Entries from a pointing dataset:
┄┄┄┄┄┄┄┄┄┄┄┄┄┄┄┄┄┄┄┄

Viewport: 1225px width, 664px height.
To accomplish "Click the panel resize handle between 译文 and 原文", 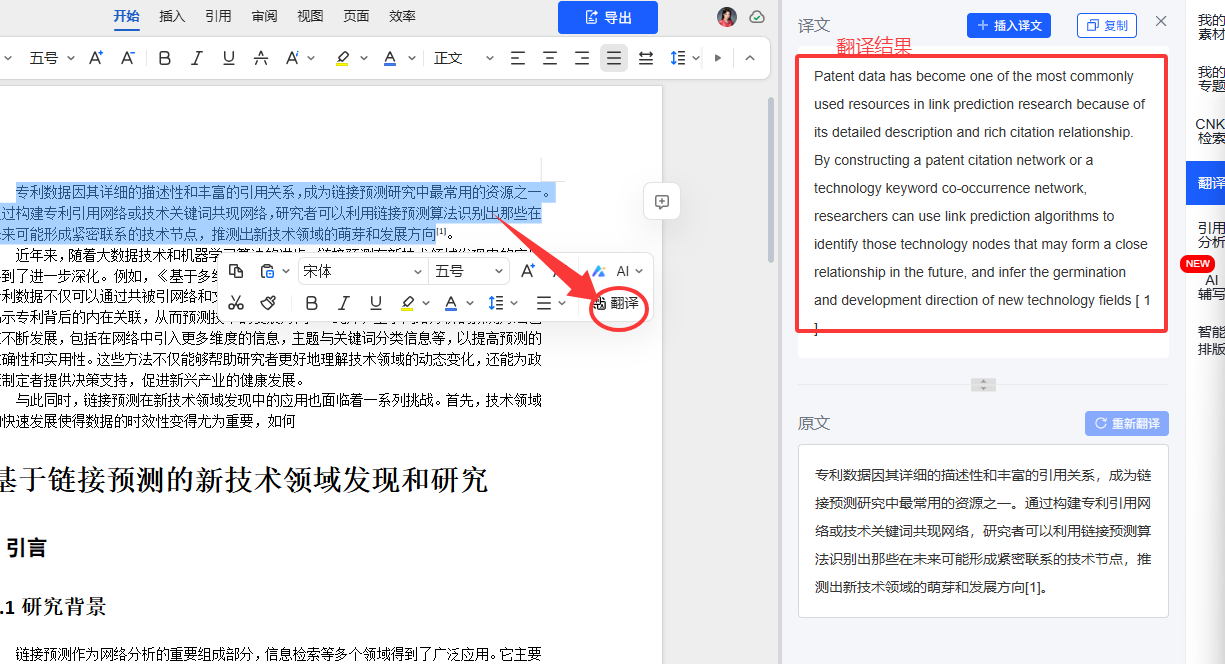I will (983, 385).
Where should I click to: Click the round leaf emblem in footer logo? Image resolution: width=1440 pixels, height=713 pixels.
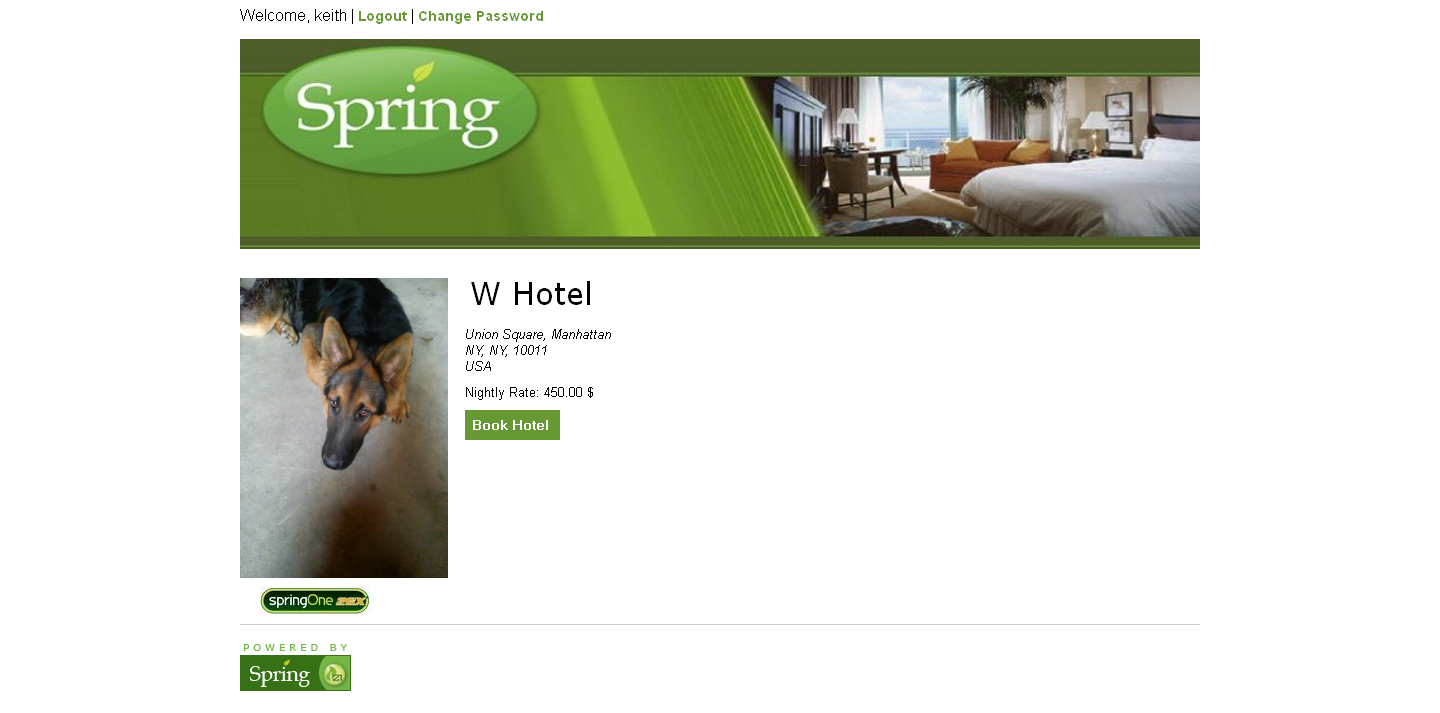coord(333,675)

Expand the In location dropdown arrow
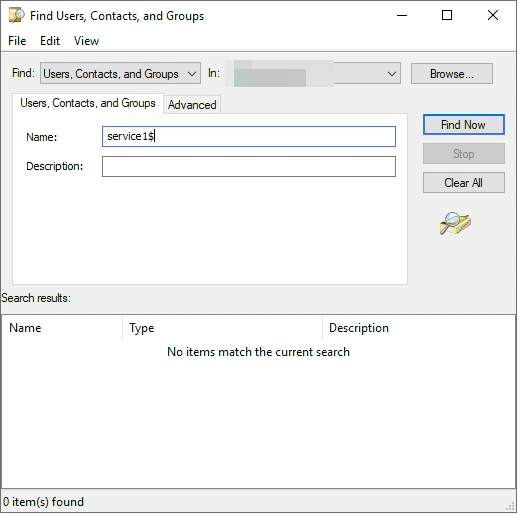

┄┄┄┄┄┄┄┄┄┄┄┄┄┄┄┄┄┄┄┄

OBJECTIVE: List every line of the entries that contains the string "width".

SOLUTION FOR THIS EXERCISE:
Viewport: 1225px width, 664px height.
Where should I click to: Click the round leaf emblem in footer logo? Image resolution: width=1440 pixels, height=713 pixels.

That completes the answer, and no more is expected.